§ EXERCICES À FAIRE
**a.** Traduisez en anglais cette phrase de la page sur les tricars français : « Certes, son apogée très court, de 1905 à 1908 environ en France, semble confirmer cette opinion. »
**b.** Poursuivez la page sur les tricars français au-delà de sa dernière phrase.

§ PAGE
++++++
Au Coin du Tricar

Tricars français


 
dessin d'André Hellé: La passagère d'un tricar chasse un lapin
 
 
Introduction

Dans la rétrospective, le tricar est souvent perçu comme un phénomène de mode passagère, un dernier renouveau du tricycle en quelque sorte. Certes, son apogée très court, de 1905 à 1908 environ en France, semble confirmer cette opinion. Mais, contrairement à une mode qui est plutôt le fruit de la subtile machinerie du marketing, le tricar a répondu à un besoin bien réel. Car un assez grand nombre de personnes demandaient un petit engin d'un faible prix d'achat et d'entretien, apte à faire des voyages en couple (voir le chapitre Voyage à deux). Jusque-là, ce rôle avait été attribuée aux petites voiturettes. Mais ces voiturettes bon marché avaient disparu en 1900 et les constructeurs d'automobiles ne développaient rien d'équivalent pour le moment. Il suffit comme illustration de comparer le prix très raisonnable d'une voiturette Léon Bollée 2 ½ CV à deux places avec le prix d'une voiturette Renault type A de 1 ¾ CV, également à deux places : pour une Bollée, il fallait débourser 1300 frs. en 1896, contre 3500 frs. pour la Renault en 1899. En outre, la cylindrée et la puissance des voiturettes grimpaient continuellement, de sorte que la petite voiturette de 1900 était devenue une assez grosse 8 CV en 1905.
++++++
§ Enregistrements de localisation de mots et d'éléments
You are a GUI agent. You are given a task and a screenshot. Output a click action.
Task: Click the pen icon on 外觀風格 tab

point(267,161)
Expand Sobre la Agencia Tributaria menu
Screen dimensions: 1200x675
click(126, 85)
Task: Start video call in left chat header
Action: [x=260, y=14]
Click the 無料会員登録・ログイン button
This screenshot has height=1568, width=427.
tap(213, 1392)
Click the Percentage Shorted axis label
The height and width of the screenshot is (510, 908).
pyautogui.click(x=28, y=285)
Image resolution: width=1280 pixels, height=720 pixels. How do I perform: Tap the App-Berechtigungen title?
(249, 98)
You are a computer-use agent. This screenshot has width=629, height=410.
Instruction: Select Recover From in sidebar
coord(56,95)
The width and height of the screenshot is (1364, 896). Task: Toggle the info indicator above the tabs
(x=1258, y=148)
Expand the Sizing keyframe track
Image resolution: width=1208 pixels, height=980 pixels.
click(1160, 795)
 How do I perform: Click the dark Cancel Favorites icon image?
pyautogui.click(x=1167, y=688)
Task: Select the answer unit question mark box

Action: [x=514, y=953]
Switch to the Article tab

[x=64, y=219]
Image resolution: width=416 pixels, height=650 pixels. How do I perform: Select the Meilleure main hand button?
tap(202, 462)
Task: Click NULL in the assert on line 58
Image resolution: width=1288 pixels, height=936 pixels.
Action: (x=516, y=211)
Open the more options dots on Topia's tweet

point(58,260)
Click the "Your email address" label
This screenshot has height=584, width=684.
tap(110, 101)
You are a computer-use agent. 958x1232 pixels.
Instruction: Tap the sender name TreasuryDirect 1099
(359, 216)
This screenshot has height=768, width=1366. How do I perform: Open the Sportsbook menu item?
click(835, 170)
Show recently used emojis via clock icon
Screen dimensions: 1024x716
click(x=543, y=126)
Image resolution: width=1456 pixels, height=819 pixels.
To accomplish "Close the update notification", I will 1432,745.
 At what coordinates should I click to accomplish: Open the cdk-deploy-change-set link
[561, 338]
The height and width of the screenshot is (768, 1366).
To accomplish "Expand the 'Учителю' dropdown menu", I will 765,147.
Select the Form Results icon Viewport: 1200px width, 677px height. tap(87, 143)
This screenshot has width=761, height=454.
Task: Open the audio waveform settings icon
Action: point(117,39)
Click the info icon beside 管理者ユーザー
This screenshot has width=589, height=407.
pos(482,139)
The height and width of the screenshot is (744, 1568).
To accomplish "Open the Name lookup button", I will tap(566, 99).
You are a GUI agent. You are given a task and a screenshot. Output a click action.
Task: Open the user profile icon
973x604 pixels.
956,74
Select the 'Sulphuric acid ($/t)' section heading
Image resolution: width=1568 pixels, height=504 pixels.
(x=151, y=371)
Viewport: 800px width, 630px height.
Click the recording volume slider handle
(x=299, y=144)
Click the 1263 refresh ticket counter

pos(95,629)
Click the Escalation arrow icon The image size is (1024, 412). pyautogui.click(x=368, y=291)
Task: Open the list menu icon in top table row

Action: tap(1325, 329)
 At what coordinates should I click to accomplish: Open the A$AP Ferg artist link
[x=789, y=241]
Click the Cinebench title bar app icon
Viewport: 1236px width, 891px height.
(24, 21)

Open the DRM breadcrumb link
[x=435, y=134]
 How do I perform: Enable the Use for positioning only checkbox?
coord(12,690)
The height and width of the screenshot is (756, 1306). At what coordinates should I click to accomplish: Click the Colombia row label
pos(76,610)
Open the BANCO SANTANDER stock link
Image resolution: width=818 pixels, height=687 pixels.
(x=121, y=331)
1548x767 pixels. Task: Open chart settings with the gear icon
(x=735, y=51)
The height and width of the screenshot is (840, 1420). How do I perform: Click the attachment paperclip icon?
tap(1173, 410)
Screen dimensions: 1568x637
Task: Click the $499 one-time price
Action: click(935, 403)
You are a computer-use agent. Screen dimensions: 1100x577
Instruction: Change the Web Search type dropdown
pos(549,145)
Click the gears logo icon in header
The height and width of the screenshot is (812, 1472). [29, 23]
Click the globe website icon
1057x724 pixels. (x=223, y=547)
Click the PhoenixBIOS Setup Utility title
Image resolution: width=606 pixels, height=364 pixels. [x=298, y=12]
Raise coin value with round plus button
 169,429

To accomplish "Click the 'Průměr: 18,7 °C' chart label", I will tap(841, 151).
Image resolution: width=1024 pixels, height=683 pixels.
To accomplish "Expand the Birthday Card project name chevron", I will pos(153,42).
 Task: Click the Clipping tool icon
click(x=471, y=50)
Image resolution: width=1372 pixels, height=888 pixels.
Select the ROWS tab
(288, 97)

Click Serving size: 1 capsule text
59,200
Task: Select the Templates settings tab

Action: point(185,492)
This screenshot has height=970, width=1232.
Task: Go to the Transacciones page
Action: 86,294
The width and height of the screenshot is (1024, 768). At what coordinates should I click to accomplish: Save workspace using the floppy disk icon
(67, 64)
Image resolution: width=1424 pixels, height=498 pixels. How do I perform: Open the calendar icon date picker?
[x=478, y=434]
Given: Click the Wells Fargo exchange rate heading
++++++
§ RÉPONSES
**a.** Admittedly, its very brief heyday, from about 1905 to 1908 in France, seems to confirm this opinion.

**b.**
La motocyclette, d'autre part, n'offrait aucune solution aux problèmes de transport des jeunes ménages car le side-car, qui apparut en 1902/1903 en Angleterre et un peu plus tard aussi en Allemagne, ne s'est répandu en France qu'après 1910. L'utilisation d'un tan-sad, par contre, se heurtait encore au manque de stabilité des motos. C'était cette lacune dans le marché que le tricar allait combler. Un rôle non négligeable dans son succès aura joué aussi la possibilité de le transformer en triporteur pour le petit commerce pendant la semaine, quand on n'avait pas besoin d'un siège pour passager. Les sources contemporaines qui s'occupent du tricar ne parlent que du petit tourisme en couple, mais l'histoire montre que la vraie vocation du tricar – sous forme de triporteur – est la livraison de marchandises en ville (il semble même que le triporteur soit de retour dans l'actualité – à propulsion électrique, bien sûr !).
Les tout premiers "vrais" tricars français apparurent, autant que l'on sache, en 1901. Cette année-là, deux marques en France lancèrent un petit mototricycle, la société A. Jean & Cie et la société La Française.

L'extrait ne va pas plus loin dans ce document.